‘Some things disappear, some things have to disappear, but some things live on using different materials and technologies,’ says Sudo Reiko. The visionary Japanese textile designer’s work is anchored on exploring the possibilities of textile. Often fusing ancient and modern techniques, and involving unusual materials, her studio Nuno’s fabrics are almost always unexpected and imaginative. Now, Japan House London is hosting an exhibition dedicated to her work.
Making Nuno, Japanese Textile Innovation from Sudo Reiko (17 May ? 11 July 2021) is an immersive study of the artist and her studio’s creations. ‘Textile gives us the knowledge about our past, present and future,’ says Takahashi Mizuki. ‘I want to bring visitors to the journey of the textile through experiencing the production,’ adds the curator and executive director at the Centre for Heritage, Arts and Textile in Hong Kong, where a similar show was displayed two years ago.

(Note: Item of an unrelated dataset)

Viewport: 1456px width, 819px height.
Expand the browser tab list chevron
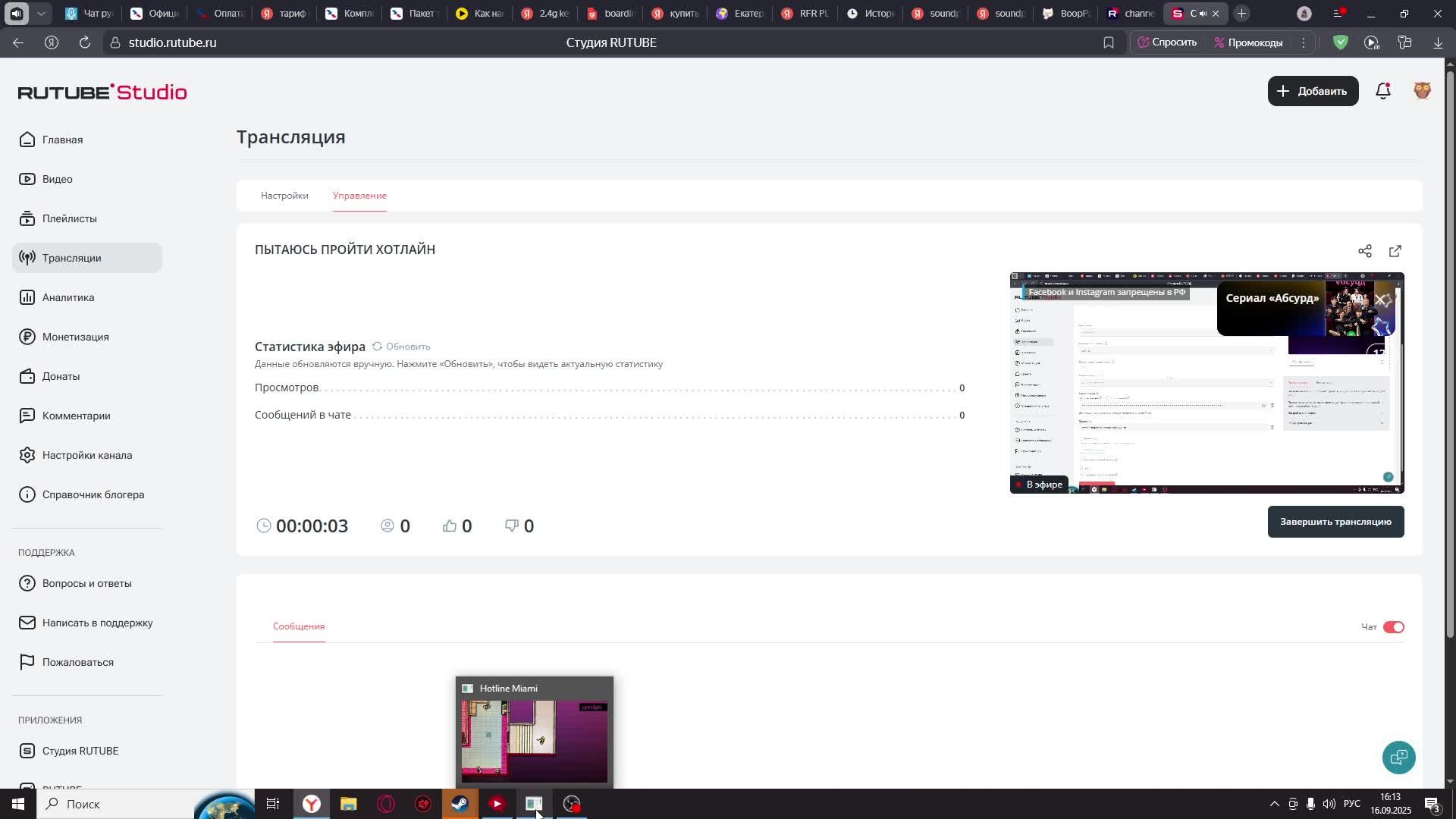pyautogui.click(x=41, y=14)
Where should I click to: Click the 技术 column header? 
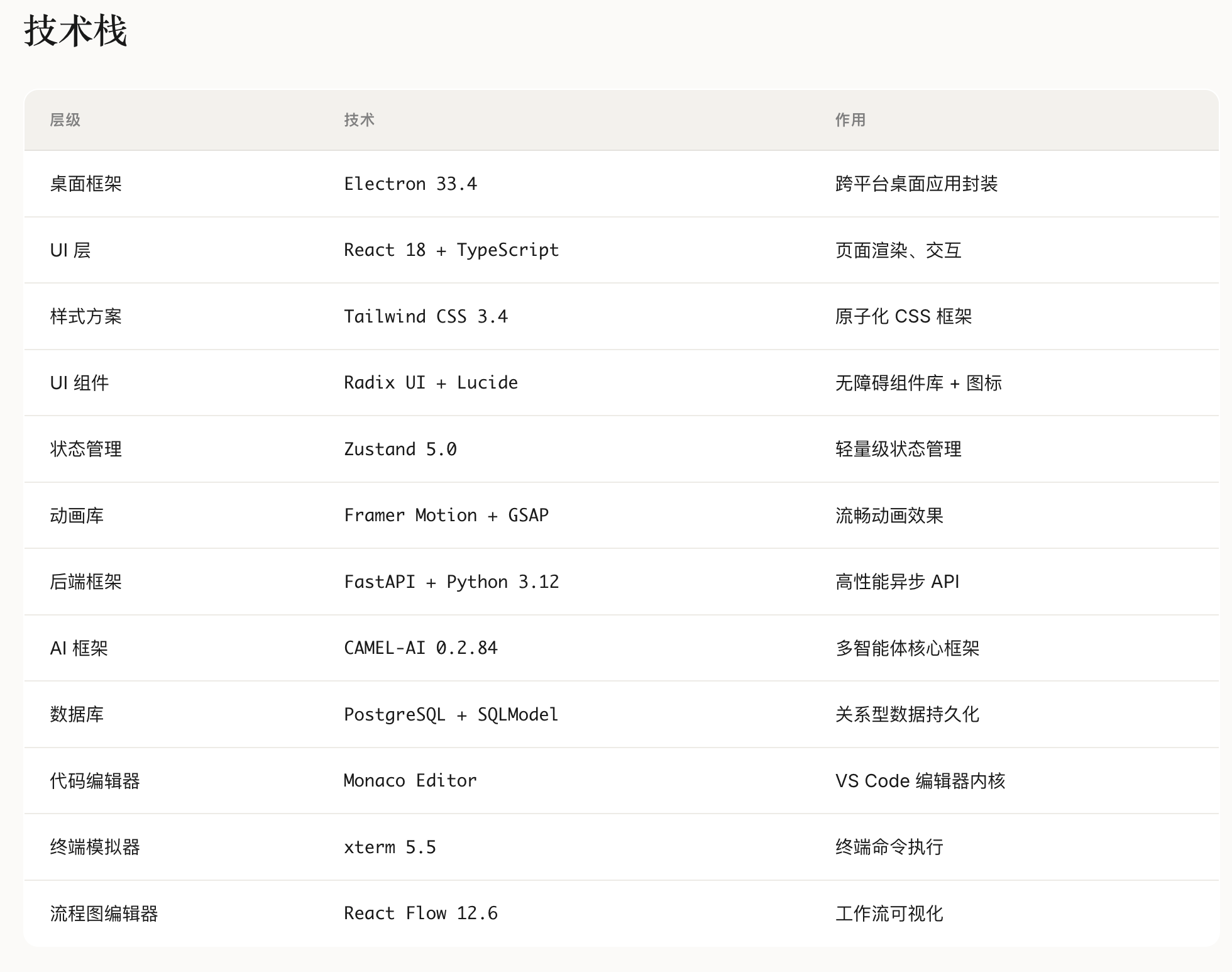(360, 120)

Sudo’s fabrics tell infinite stories of time, place and people. She says in Japanese textile making, there is a tradition of handing down knowledge and knowhow through generations, and so the human factor, the people and their personalities, are central to the work at Nuno. Working with artisans around Japan, the studio also helps preserve skills passed on through generation.
Five large dynamic installations offer Japan House visitors a chance to see some of Nuno’s experimental processes in action. The Kibiso Crisscross fabric, for instance, takes the discarded protective outer layer of silk cocoons to make yarns from the tough remnants in tailored machines. Or, to celebrate of textile’s industrial process, discarded punch cards, which control the movements of the warp yarn on the programmable Jacquard weaving looms, are roughly stitched together for a screen that projects ethereal shadows onto a wall.
There is a poetic energy to Sudo’s work that make her objects feel timeless. And her sustainable approach to product and production are extremely timely as consumers become more environmentally aware and expect greater accountability from brands they invest in.
‘I grew up in a small country town, where every spring and autumn we looked forward to the arrival of the travelling salesman and his bundle of kimono fabrics,’ recalls Sudo. ‘Hiding behind my mother, aunt and grandfather, I would watch spellbound as he presented these beautiful textiles, one after the other, on the tatami mats. That was probably when I first dreamt of one day becoming someone who makes beautiful fabrics.’